We’ve run over time so I’ll round things out. Definition against: you write, “You and I are able to identify individual sub-groups by who they disagree with, as well as the style and topics they tend to use and address.” Post-rationalism, meta-rationalism, etc. Is identity basically a distinction against, that positive attributes matter meaningfully less? I don’t know how you would measure that, what scale you would use.

CRISPY

I think there’s a nuanced argument to be made, it’s a classic issue in philosophy of language as you know, whether words are defined by difference from each other or positive definitions. I think it’s true that groups are mostly defined negatively, I don’t think it’s a bad thing, but the basic framework is, you can bring something new into a group and as long as it doesn’t hit a specific rule “no don’t go there,” members find this novelty invigorating.

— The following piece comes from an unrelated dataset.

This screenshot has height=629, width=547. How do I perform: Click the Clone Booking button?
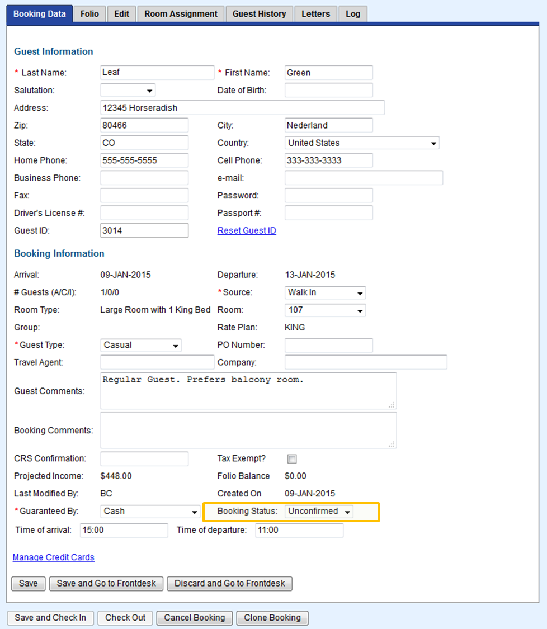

There are things that are off-bounds but everything else is good and fresh.

REASON

Maybe I could respond that there’s a domain space, an algorithm for possible acceptable things and people can feel out hypothetical inclusions from this algorithm, which is a positive notion of identity. A real question here, which applies to Phil of lang, is whether this is even a pragmatically meaningful distinction or whether we’re just fucking with its conceptualization.

CRISPY

The intuition shapes how you think about it, people who think things are defined negatively think that everything’s definable, you create boundaries and you can shift the boundaries, and I don’t think that’s true.